• [Aim of the task]
Across the material below, count the lines that include the word "gear" and give only that count.
________________
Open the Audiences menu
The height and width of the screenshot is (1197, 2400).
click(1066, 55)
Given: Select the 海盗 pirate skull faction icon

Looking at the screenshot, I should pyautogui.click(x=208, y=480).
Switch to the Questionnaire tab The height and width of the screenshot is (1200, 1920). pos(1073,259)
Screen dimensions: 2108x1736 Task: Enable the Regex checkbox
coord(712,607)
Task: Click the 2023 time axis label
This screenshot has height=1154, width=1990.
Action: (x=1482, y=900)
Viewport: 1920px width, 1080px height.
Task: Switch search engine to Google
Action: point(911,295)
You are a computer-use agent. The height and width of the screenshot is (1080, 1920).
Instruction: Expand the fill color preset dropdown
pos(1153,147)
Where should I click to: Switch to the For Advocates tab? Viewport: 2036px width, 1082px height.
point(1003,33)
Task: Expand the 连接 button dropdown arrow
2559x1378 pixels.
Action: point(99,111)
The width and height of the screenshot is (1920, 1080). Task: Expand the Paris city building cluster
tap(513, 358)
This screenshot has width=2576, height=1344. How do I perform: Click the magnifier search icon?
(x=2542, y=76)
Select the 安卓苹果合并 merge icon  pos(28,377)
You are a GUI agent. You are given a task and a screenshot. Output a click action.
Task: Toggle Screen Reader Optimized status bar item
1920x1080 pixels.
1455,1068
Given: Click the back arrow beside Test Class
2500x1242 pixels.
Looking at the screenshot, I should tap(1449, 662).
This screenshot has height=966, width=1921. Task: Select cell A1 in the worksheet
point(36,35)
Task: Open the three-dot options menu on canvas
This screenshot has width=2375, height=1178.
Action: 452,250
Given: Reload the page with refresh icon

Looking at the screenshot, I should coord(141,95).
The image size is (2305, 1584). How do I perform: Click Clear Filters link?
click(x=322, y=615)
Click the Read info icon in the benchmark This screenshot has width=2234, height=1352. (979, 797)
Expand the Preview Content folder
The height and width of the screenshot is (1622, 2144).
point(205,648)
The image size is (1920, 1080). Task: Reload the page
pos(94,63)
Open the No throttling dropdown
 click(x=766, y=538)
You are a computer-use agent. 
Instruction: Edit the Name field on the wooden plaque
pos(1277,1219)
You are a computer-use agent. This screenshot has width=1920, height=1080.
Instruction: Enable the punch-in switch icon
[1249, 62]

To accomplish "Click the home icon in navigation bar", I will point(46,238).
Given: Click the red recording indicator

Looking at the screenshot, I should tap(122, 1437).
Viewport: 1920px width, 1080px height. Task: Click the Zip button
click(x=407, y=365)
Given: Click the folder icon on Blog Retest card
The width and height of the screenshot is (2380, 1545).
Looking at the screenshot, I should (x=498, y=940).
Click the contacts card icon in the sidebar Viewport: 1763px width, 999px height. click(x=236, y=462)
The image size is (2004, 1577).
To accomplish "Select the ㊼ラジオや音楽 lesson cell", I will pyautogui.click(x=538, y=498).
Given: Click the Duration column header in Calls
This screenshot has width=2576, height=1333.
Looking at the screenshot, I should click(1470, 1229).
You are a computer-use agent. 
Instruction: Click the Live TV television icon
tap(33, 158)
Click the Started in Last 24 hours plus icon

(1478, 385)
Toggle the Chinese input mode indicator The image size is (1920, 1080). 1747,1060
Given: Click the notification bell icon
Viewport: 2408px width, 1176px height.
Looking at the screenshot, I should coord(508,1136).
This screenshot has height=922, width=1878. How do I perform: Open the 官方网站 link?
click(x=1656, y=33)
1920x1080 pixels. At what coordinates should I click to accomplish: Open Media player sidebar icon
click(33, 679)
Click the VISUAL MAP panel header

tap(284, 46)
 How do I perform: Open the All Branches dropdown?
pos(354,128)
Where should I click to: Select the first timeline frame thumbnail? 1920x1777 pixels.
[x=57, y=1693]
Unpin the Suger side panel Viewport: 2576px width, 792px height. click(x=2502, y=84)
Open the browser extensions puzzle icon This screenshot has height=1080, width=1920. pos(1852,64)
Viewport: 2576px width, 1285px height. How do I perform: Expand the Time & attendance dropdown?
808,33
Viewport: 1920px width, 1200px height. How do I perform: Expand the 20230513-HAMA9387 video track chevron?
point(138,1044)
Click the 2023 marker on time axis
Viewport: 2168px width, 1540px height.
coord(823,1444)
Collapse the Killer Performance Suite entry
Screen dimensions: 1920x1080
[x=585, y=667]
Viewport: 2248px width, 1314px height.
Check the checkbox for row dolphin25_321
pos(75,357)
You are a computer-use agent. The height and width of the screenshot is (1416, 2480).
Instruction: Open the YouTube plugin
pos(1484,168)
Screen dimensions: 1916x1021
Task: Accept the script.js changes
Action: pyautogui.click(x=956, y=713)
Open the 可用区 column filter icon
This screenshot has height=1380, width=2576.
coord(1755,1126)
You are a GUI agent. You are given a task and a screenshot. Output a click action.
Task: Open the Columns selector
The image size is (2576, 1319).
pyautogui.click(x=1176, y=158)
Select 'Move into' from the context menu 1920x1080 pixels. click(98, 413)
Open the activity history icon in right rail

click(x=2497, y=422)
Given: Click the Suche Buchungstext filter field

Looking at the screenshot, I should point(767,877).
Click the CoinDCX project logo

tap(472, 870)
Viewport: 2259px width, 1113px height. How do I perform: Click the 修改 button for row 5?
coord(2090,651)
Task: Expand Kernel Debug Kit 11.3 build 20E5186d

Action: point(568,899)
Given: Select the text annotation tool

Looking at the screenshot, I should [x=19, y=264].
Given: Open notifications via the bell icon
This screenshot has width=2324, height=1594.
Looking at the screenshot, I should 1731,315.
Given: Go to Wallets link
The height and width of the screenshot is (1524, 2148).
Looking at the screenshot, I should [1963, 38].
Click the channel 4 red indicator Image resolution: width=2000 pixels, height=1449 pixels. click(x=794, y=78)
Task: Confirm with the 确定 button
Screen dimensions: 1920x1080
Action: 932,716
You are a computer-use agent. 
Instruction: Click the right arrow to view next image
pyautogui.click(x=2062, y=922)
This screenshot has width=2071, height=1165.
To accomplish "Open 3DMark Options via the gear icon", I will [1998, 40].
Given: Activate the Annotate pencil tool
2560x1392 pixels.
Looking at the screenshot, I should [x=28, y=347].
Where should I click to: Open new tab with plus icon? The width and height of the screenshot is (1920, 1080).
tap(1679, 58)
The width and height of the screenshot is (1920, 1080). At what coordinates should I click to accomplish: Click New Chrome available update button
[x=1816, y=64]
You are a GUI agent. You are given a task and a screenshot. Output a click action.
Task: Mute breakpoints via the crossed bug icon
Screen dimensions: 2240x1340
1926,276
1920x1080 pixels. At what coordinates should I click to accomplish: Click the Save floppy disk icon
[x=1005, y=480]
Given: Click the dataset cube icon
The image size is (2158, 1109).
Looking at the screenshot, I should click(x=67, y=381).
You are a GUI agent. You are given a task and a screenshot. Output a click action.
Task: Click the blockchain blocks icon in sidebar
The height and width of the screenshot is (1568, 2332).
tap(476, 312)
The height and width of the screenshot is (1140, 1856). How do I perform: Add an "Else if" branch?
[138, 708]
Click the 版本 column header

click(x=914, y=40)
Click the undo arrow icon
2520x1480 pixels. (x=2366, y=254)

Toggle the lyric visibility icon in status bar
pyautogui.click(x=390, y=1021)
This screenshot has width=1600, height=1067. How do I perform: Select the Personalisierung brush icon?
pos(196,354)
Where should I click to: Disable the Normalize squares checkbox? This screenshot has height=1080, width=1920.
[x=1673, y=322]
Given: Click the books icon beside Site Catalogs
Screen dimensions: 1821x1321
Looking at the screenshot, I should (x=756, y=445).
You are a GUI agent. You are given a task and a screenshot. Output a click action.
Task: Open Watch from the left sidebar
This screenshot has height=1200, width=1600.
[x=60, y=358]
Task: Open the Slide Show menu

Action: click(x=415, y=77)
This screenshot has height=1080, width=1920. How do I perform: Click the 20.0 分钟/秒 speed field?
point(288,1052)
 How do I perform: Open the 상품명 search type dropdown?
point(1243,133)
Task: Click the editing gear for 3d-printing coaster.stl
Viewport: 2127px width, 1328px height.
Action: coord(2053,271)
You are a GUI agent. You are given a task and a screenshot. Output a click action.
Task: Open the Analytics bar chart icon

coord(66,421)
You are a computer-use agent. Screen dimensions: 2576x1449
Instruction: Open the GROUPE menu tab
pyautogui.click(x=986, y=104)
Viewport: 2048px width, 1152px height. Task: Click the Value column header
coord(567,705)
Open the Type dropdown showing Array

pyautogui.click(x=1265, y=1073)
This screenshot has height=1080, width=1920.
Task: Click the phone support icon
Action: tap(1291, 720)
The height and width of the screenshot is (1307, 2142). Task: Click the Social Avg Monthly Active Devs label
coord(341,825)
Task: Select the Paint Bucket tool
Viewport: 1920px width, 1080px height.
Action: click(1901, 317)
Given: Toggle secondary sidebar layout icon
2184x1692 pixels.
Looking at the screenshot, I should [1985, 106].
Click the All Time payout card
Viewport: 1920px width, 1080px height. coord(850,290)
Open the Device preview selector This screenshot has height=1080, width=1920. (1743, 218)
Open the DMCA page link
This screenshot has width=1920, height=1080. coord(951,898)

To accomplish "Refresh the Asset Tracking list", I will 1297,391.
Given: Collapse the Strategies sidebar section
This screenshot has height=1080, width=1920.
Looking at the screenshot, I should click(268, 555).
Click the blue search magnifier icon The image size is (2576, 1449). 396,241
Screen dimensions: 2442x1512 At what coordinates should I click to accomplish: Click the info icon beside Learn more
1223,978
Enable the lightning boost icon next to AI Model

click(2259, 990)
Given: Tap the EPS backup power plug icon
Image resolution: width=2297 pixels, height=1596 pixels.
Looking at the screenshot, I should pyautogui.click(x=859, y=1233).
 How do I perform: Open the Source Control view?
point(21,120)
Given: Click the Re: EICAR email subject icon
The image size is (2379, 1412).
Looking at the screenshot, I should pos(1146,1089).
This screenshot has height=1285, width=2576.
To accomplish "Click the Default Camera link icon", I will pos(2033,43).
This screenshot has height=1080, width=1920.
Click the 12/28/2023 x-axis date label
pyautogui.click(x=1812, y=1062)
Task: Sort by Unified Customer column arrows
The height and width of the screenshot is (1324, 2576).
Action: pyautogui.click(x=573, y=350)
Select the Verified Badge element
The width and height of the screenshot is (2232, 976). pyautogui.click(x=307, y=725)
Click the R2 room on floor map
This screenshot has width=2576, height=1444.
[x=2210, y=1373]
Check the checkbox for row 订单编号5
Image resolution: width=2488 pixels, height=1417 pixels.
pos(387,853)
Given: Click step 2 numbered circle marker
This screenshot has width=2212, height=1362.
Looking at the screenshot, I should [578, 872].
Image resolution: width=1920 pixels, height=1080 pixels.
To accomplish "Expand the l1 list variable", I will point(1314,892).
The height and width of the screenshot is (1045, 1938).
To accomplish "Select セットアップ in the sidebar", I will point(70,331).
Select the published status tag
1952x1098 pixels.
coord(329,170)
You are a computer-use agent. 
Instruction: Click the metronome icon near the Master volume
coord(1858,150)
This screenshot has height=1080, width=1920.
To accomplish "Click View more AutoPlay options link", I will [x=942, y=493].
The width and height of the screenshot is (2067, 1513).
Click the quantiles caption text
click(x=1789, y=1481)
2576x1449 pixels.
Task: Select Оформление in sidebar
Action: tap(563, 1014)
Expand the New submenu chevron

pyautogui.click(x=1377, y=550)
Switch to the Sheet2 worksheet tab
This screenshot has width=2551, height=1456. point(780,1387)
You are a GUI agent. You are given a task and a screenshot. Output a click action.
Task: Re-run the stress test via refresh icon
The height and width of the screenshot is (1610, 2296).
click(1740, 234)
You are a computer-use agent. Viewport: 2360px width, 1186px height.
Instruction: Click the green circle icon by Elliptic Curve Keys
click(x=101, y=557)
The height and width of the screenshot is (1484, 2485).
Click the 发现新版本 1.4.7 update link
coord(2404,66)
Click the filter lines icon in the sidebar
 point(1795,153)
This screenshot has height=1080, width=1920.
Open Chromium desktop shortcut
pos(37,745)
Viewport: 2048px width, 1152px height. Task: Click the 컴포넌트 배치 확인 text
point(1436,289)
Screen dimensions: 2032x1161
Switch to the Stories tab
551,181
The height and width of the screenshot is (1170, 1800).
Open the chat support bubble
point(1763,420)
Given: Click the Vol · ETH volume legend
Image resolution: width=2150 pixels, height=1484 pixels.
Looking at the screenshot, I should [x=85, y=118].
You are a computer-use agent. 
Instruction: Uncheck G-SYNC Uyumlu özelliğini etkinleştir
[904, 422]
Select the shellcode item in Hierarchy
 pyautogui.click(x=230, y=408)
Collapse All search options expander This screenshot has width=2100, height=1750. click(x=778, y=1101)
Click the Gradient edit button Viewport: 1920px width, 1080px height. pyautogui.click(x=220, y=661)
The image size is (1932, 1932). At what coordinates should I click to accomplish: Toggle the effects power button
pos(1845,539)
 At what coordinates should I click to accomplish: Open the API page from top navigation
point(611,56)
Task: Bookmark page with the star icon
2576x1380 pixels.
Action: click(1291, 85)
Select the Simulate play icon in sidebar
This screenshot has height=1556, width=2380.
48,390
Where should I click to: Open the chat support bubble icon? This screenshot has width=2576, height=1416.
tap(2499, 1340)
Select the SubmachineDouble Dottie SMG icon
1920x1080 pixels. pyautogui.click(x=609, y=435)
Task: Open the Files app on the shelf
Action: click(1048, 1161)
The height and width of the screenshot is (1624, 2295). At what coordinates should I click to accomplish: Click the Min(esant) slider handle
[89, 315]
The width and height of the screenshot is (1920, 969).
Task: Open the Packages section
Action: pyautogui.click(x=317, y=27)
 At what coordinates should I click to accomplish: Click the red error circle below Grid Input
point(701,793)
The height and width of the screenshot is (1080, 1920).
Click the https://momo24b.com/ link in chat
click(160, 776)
________________
• [Answer below]
2